* Begin Excerpt provided *

The Court finds that First Merit willfully violated the automatic stay set forth in § 362(a).

When pre-petition creditors ignore § 362 of the Bankruptcy Code, punitive damages are often appropriate. Damage awards under § 362(h) have as their primary function deterrence of a pattern of behavior that ignores the automatic stay. In the past, this Court has been inclined to minimize the assessment of punitive damages when a holder of a pre-petition claim could produce evidence of a corporate policy and practice of abiding the automatic stay. See In re Riddick, 231 B.R. 265, 269 (Bankr.N.D.Ohio 1999). This Court continues to believe that enforcement of the automatic stay should be focused primarily on encouraging future compliance. In the current matter, First Merit simply ignored its notice of the debtor's filing and setoff the bank account, stating, however, that it considered the deposit a "voluntary payment" and that "no demand or collection *375 activity was undertaken by First Merit to collect the money." Supplemental Response at unnumbered page 4. Such actions indicate that punitive damages are in order, and such statements may indicate that First Merit is unaware of the provisions of the Bankruptcy Code, and § 362(a) in particular.

THEREFORE, IT IS HEREBY ORDERED:

1. That First Merit shall gather existing, written policies and procedures in effect as of May 2, 2001, with respect to dealing with the pendency of an account debtor's bankruptcy and avoiding violation of the automatic stay. First Merit shall consult with independent, outside counsel (who may be counsel of record in this matter, but also may be different counsel) to review these policies to determine if they are consistent with the provisions of § 362.
2. That by no later than July 20, 2001 First Merit's outside counsel shall file a report with the Court analyzing whether this matter was or was not treated in accordance with the policies and procedures referenced above. That analysis shall also consider what training is provided to First Merit personnel regarding bankruptcy in general and the automatic stay in particular. First Merit shall further report on any remedial provisions it intends to undertake to avoid violation of the automatic stay in circumstances such as this in the future.
4. That by no later than June 27, 2001, First Merit shall reinstate the setoff amount of $179.61 to the account of the debtor. In addition, First Merit is to pay through a direct deposit to debtor's account $750.00 of the $3,000 referenced in paragraph 5 below by no later than June 27, 2001.

* End Excerpt provided *
* Begin Data lines *

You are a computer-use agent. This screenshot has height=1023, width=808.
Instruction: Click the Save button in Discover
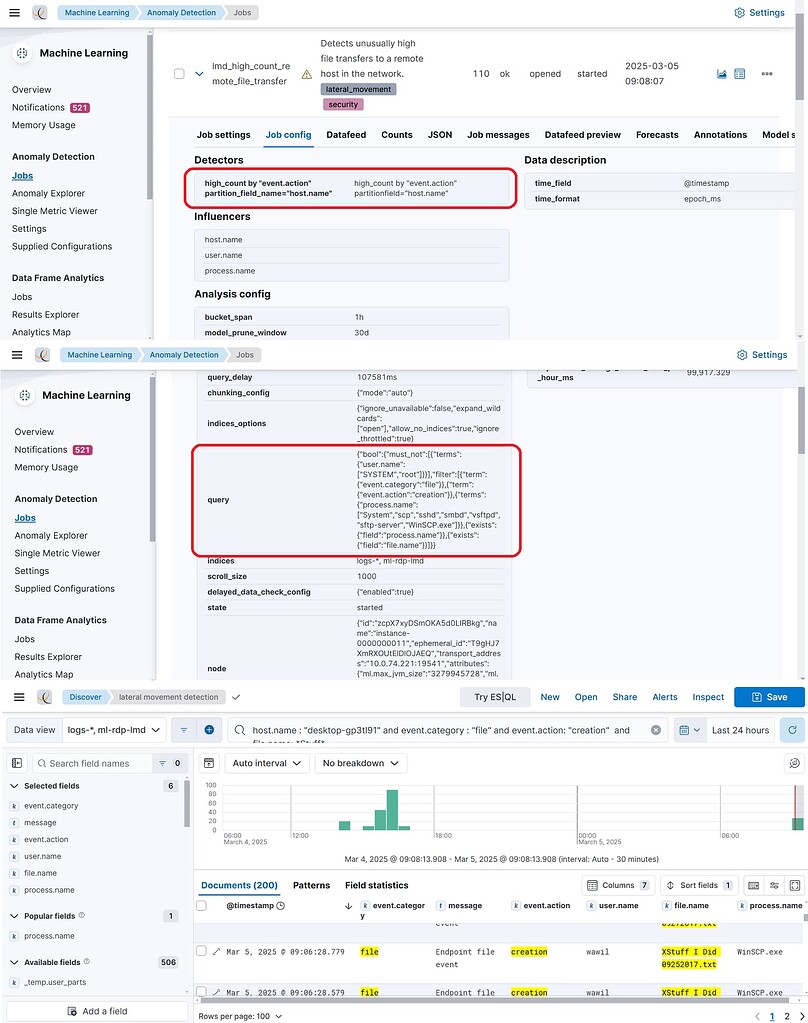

* End Data lines *

[List of tasks]:
1. In the court order on the automatic stay, what setoff amount must First Merit reinstate to the debtor's account?
2. Extend the court order on the automatic stay from the point where it ends.
The data plays no role in this work.

[Written responses]:
1. $179.61

2.
5. That because the violation is found to be a willful one, the debtor is provisionally awarded punitive damages in the amount of $3,000. First Merit may purge itself of $2,250 of the $3,000 in punitive damages, if, after compliance with this Order, the Court concludes that the treatment of the debtor's account can be shown to be an anomaly in light of procedures in place as of May 2, 2001, as reviewed by outside counsel and as filed with and reviewed by the Court, or, in the alternative, that First Merit has demonstrated its intent to take effective action to avoid recurrence of such activity.
6. That failure to comply with the deadlines set forth in this order may subject First Merit to further sanctions.
7. The Court reserves the right to schedule further hearings on this matter and require First Merit personnel to attend such hearings if the analysis, required by decretal paragraph 3, is inadequate in the Court's judgment.

NOTES

[1] At the August 22nd hearing, reference was made to the source of the negative account balance for the first time. The Bank claims a deficiency balance for an automobile which the debtor had financed with Old Phoenix National Bank of Medina ("Old Phoenix Bank") in 1989 and which had been repossessed in 1991. The Bank became the successor in interest when Old Phoenix Bank merged with it in 1997.

[2] At the hearing, the Bank did not request that the pro se debtor be sworn so he could be cross-examined, and did not dispute his statement.

[3] Because the debtor is an over-the-road truck driver and was scheduled to be on the road on the day of the hearing, the Court allowed the parties to participate telephonically at the June 22, 2001 hearing. The debtor had already taken off work to appear at the June 13th hearing, and the Court did not want to require that the debtor lose another day's pay because of the unclear records of the Bank.

[4] The court notes that the paragraphs in the Order are misnumbered.

[5] See, supra, Findings of Fact for Purposes of this Order at ¶ 1. The Motion filed with the Court was signed and dated by the debtor.

[6] The Bank also states that the Court's continuing jurisdiction over the Bank's policies and procedures to conduct further hearings "relative to the same" is an abuse of the Court's power, as are the provisions of ¶¶ 1 and 2 of the Order This argument is not ripe since no such hearings have taken place, no outside counsel has reviewed the policies and Bank has not been caused to report on any provisions it intends to undertake to avoid violation of section 362. The matter now before the Court is a result of the Bank's motions.

[7] The Bank had the right to present evidence at either hearing, or to show in any pleading, that it was aware of the automatic stay and took precautions not to be in violation of the Code. It presented no such evidence. And the record evidence was certainly to the contrary.

[8] In addition, the official tape recordings of both proceedings were available for review in the Clerk's Office.

[9] Again the actual record seems of no interest to movant's counsel. The setoff was not, previous to this Motion, ever characterized as one pursuant to § 553, and it is clear from the evidence at the hearings and in the pleadings that there was no mutual, pre-petition debt as required by that section. Even if there had been a mutual, pre-petition debt, setoff is stayed by § 362(a)(7), requiring a party to seek court permission before exercising the setoff right. DuVoisin v. Foster (In re Southern Industrial Banking Corp.), 809 F.2d 329, 332 (6th Cir.1987).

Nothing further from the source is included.